[Dataset records]

-=-=-=-=-

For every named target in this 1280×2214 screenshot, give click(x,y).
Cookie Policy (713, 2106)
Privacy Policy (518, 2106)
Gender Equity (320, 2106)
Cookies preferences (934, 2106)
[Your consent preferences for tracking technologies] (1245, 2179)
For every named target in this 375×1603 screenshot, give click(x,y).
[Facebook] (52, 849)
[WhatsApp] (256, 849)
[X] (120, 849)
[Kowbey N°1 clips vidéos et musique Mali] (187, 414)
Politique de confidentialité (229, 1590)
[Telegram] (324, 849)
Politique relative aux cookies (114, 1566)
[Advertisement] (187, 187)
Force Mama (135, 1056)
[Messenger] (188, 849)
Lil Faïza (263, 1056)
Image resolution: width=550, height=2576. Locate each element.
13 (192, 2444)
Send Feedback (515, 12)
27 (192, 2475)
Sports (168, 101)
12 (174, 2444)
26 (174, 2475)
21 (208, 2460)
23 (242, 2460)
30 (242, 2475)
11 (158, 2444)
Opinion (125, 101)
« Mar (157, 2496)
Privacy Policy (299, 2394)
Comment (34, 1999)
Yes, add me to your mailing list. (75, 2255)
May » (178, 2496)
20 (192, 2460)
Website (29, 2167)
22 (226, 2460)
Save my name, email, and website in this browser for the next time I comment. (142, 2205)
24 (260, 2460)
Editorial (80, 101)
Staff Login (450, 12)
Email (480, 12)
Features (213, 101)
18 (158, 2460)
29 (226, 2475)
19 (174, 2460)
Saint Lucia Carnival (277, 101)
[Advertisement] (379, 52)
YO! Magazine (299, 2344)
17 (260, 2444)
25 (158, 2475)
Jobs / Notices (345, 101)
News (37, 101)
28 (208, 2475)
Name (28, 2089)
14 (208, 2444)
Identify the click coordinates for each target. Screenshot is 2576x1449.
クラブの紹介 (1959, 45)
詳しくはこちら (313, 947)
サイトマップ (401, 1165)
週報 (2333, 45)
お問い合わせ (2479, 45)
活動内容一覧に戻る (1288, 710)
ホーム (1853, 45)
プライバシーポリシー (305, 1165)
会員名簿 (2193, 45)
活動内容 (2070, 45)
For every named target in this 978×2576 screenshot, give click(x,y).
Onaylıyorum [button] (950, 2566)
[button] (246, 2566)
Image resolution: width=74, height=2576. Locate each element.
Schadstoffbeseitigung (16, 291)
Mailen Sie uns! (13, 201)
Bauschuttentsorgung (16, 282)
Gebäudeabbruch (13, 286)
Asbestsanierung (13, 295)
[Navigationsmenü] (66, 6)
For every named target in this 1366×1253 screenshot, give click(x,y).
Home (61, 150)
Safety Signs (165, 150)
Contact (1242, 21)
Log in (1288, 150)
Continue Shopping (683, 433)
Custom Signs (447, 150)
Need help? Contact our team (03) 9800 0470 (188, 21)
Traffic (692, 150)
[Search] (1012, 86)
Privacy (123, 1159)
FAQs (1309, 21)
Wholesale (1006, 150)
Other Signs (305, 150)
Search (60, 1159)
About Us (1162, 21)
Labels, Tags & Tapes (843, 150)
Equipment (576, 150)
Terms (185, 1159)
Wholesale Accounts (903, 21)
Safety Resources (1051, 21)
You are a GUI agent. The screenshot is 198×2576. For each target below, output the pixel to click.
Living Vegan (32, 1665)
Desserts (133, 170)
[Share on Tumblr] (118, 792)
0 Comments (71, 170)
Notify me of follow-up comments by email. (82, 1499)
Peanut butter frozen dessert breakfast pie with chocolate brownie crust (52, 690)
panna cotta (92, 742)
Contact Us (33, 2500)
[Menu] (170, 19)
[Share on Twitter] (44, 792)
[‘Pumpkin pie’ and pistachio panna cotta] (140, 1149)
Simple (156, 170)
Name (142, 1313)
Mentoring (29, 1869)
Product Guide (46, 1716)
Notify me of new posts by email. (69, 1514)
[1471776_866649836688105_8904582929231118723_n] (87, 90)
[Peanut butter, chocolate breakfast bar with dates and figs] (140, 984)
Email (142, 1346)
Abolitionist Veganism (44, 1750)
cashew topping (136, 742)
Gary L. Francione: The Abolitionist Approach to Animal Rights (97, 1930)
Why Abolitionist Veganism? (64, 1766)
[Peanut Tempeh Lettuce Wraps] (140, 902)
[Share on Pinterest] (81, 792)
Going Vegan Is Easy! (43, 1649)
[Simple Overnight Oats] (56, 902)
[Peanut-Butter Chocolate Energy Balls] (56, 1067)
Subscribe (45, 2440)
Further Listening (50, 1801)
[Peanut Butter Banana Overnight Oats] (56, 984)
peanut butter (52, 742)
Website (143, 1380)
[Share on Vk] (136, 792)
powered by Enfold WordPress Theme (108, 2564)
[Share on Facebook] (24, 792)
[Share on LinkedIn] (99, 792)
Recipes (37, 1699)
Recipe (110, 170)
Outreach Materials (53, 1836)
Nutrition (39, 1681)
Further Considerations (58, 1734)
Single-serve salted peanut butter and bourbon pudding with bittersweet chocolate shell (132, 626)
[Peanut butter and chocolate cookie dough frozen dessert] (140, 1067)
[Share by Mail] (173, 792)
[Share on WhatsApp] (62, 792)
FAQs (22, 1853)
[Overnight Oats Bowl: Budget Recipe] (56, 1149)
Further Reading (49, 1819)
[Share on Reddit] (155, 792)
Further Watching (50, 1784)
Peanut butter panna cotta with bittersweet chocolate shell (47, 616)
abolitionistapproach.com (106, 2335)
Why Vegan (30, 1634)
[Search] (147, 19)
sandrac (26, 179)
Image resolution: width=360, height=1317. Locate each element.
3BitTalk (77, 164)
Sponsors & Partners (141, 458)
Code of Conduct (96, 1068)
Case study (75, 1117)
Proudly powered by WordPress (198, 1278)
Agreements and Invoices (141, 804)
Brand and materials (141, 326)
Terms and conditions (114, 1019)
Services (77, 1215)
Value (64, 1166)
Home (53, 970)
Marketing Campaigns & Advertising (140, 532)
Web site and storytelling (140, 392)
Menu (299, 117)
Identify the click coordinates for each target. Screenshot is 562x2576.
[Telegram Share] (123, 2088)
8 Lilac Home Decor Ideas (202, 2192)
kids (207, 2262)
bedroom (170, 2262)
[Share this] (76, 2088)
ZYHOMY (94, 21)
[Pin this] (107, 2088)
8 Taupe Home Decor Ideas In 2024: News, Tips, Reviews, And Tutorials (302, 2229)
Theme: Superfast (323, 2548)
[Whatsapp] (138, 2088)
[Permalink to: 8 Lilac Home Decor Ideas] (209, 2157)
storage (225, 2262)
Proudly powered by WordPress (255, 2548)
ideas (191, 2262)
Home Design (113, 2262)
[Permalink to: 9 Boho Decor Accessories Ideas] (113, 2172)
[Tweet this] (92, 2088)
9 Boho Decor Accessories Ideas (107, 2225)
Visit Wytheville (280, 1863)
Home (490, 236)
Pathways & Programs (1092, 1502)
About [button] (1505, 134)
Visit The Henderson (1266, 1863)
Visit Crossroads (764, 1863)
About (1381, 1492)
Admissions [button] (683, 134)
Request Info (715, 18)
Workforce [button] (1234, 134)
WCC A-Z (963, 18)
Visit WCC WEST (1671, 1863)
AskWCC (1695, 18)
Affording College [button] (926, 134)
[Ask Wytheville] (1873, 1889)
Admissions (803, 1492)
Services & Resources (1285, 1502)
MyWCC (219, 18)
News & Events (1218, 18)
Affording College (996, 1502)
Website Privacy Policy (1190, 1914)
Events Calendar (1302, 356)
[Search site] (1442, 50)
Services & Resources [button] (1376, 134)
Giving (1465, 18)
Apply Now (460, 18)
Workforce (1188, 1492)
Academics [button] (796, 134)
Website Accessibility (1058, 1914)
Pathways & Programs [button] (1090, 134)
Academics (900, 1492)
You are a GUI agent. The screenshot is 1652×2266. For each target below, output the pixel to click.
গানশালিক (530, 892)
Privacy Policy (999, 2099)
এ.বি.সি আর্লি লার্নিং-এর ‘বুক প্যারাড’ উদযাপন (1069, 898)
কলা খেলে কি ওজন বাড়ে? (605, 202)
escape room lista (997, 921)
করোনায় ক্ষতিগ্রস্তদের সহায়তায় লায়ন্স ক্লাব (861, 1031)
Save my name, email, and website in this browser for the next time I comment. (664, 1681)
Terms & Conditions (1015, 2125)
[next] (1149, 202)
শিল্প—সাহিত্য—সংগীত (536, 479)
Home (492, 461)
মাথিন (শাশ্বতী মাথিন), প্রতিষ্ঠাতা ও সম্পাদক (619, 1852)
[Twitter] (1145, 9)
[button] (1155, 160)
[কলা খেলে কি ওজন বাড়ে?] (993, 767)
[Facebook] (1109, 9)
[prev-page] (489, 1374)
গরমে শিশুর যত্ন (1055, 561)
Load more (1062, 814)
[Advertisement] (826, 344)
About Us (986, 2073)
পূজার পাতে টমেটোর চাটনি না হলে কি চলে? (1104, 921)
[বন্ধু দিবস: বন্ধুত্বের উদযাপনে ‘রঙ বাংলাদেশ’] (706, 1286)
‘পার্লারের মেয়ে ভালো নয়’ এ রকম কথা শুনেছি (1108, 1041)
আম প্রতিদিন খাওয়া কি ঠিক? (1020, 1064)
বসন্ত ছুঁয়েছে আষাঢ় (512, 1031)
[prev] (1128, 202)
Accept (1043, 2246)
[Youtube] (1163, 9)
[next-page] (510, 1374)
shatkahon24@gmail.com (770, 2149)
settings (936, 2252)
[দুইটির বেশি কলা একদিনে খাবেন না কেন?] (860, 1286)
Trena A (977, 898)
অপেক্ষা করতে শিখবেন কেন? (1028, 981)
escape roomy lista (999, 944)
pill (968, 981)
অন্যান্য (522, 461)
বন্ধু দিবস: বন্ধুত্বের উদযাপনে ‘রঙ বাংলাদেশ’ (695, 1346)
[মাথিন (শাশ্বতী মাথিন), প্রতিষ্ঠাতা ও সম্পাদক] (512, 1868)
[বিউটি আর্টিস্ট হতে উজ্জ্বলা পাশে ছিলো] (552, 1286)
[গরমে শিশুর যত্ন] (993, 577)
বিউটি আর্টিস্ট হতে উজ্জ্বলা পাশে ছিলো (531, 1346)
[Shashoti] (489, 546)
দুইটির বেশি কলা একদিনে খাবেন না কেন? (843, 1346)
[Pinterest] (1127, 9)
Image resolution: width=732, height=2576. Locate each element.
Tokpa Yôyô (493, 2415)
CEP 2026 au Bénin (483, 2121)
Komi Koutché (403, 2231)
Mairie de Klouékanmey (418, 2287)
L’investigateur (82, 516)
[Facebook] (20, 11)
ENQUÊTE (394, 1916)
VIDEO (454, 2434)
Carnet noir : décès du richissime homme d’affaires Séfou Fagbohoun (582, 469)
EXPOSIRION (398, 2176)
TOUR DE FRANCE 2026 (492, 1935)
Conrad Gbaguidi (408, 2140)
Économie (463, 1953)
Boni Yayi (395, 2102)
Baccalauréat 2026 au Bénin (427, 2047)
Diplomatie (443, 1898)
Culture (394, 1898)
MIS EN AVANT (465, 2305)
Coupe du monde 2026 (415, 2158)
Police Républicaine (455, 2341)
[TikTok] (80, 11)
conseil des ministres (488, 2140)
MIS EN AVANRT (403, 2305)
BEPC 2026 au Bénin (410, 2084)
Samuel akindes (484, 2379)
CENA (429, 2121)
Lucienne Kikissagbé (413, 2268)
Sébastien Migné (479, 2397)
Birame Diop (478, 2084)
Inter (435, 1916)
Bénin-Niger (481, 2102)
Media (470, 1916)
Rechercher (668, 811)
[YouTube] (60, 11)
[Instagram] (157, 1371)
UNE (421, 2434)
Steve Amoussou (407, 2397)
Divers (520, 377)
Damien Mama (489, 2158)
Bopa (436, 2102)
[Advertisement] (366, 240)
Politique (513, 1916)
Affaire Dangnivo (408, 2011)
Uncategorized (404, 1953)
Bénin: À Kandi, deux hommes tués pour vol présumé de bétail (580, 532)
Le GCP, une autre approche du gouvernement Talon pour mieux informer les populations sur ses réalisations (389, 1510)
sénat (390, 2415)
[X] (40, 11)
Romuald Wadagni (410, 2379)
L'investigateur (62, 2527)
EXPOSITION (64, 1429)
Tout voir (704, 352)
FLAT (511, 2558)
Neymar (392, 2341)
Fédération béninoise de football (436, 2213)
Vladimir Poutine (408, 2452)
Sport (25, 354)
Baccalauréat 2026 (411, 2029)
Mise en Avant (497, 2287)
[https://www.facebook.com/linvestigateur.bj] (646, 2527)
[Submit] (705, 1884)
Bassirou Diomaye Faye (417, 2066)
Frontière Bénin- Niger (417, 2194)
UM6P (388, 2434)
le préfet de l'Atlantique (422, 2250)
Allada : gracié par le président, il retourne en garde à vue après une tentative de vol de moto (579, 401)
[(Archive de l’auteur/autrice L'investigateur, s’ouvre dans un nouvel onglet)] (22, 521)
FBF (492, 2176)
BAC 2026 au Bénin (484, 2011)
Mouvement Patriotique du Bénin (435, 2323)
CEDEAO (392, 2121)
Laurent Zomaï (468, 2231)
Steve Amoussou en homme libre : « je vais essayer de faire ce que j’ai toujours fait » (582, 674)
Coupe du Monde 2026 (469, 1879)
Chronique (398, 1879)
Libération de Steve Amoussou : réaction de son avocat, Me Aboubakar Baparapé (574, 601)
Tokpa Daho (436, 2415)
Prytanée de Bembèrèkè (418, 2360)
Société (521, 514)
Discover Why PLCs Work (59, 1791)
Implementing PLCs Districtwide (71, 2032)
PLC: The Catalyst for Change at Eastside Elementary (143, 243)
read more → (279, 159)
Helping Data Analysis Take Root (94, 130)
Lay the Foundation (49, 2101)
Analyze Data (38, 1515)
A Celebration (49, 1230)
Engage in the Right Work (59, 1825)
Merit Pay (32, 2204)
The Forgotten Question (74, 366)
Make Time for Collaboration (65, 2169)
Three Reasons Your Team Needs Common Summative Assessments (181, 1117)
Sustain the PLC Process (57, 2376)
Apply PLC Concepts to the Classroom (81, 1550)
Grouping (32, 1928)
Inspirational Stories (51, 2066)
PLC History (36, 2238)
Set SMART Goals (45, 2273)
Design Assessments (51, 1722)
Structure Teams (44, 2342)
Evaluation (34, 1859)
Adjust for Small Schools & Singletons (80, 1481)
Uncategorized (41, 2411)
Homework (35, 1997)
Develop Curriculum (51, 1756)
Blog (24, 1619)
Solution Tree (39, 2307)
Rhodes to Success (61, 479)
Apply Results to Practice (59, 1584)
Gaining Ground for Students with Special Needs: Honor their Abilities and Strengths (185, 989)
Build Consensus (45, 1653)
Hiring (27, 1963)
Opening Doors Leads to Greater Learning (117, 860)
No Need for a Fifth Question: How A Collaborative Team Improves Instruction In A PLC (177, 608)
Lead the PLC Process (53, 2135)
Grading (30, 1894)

-=-=-=-=-

* _Work instructions_
In the entries above, restate word for word the lines between the one holding "[Share this] (76, 2088)" and the one holding "করোনায় ক্ষতিগ্রস্তদের সহায়তায়", inclusive, and nothing besides.

* _Result for this task_
[Share this] (76, 2088)
ZYHOMY (94, 21)
[Pin this] (107, 2088)
8 Taupe Home Decor Ideas In 2024: News, Tips, Reviews, And Tutorials (302, 2229)
Theme: Superfast (323, 2548)
[Whatsapp] (138, 2088)
[Permalink to: 8 Lilac Home Decor Ideas] (209, 2157)
storage (225, 2262)
Proudly powered by WordPress (255, 2548)
ideas (191, 2262)
Home Design (113, 2262)
[Permalink to: 9 Boho Decor Accessories Ideas] (113, 2172)
[Tweet this] (92, 2088)
9 Boho Decor Accessories Ideas (107, 2225)
Visit Wytheville (280, 1863)
Home (490, 236)
Pathways & Programs (1092, 1502)
About [button] (1505, 134)
Visit The Henderson (1266, 1863)
Visit Crossroads (764, 1863)
About (1381, 1492)
Admissions [button] (683, 134)
Request Info (715, 18)
Workforce [button] (1234, 134)
WCC A-Z (963, 18)
Visit WCC WEST (1671, 1863)
AskWCC (1695, 18)
Affording College [button] (926, 134)
[Ask Wytheville] (1873, 1889)
Admissions (803, 1492)
Services & Resources (1285, 1502)
MyWCC (219, 18)
News & Events (1218, 18)
Affording College (996, 1502)
Website Privacy Policy (1190, 1914)
Events Calendar (1302, 356)
[Search site] (1442, 50)
Services & Resources [button] (1376, 134)
Giving (1465, 18)
Apply Now (460, 18)
Workforce (1188, 1492)
Academics [button] (796, 134)
Website Accessibility (1058, 1914)
Pathways & Programs [button] (1090, 134)
Academics (900, 1492)
You are a GUI agent. The screenshot is 1652×2266. For each target below, output the pixel to click.
গানশালিক (530, 892)
Privacy Policy (999, 2099)
এ.বি.সি আর্লি লার্নিং-এর ‘বুক প্যারাড’ উদযাপন (1069, 898)
কলা খেলে কি ওজন বাড়ে? (605, 202)
escape room lista (997, 921)
করোনায় ক্ষতিগ্রস্তদের সহায়তায় লায়ন্স ক্লাব (861, 1031)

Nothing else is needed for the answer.